=== Source passage ===
────────
A downhearted looking woman sitting in bed Managing Stages of Divorce Grief in an effective way.

Learn more about how you can get on top of managing stages of divorce grief and push through to better days.

Managing the stages of divorce grief can be a challenge. Today, Divorce Coach Gaylen Cragin shares what you might expect and one thing you can do to help navigate these new feelings. Let’s get Gaylen’s take on this.

As a society, and individually, we typically don’t give the same emphasis and understanding to those that are grieving as a result of divorce. Regardless of the nuances of one’s personal story, the loss of a marriage is an ending of a familiar state and sense of security—which requires grief and mourning. While the grieving process can be different depending on the circumstances, the stages of grief are the same. They are: denial, anger, bargaining, depression and ultimately acceptance.
────────
=== Information shown ===
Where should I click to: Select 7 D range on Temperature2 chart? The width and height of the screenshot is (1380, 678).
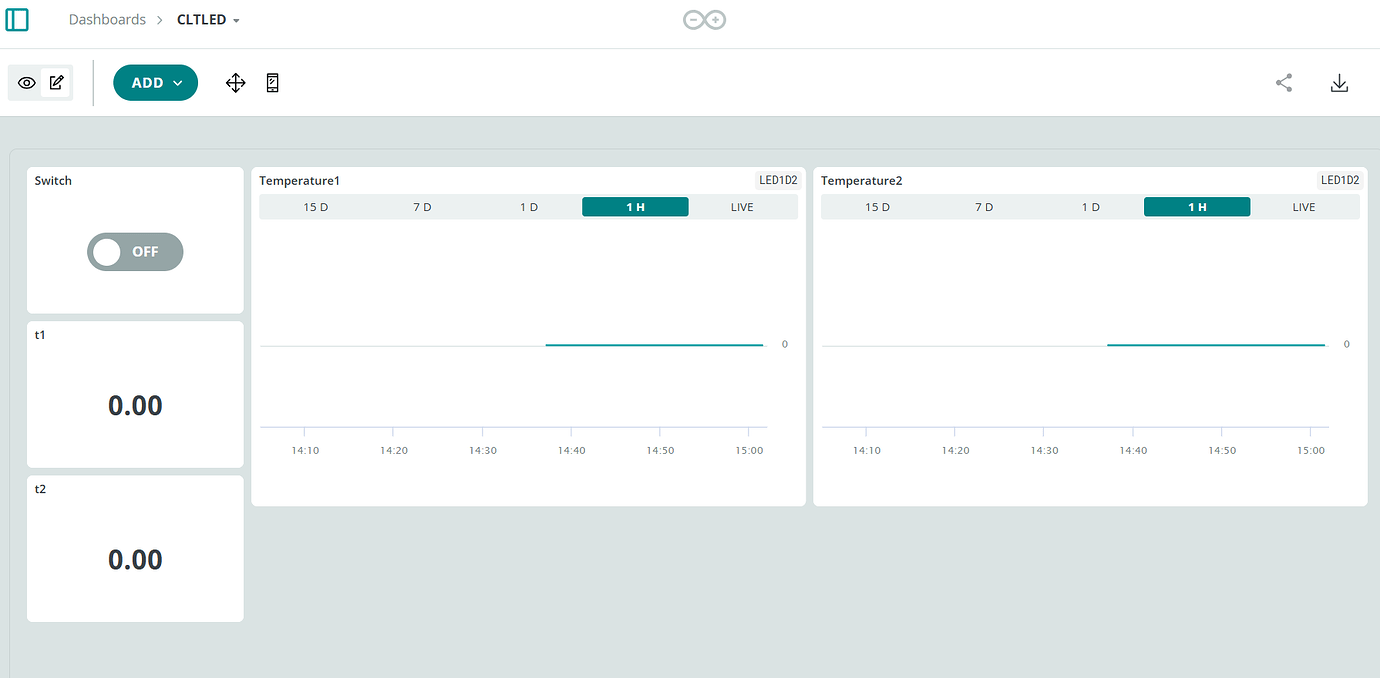pos(983,206)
────────
=== Stated problem ===
Retype the passage on managing divorce grief, shown above, word for word from start to finish.

=== Answer below ===
A downhearted looking woman sitting in bed Managing Stages of Divorce Grief in an effective way.

Learn more about how you can get on top of managing stages of divorce grief and push through to better days.

Managing the stages of divorce grief can be a challenge. Today, Divorce Coach Gaylen Cragin shares what you might expect and one thing you can do to help navigate these new feelings. Let’s get Gaylen’s take on this.

As a society, and individually, we typically don’t give the same emphasis and understanding to those that are grieving as a result of divorce. Regardless of the nuances of one’s personal story, the loss of a marriage is an ending of a familiar state and sense of security—which requires grief and mourning. While the grieving process can be different depending on the circumstances, the stages of grief are the same. They are: denial, anger, bargaining, depression and ultimately acceptance.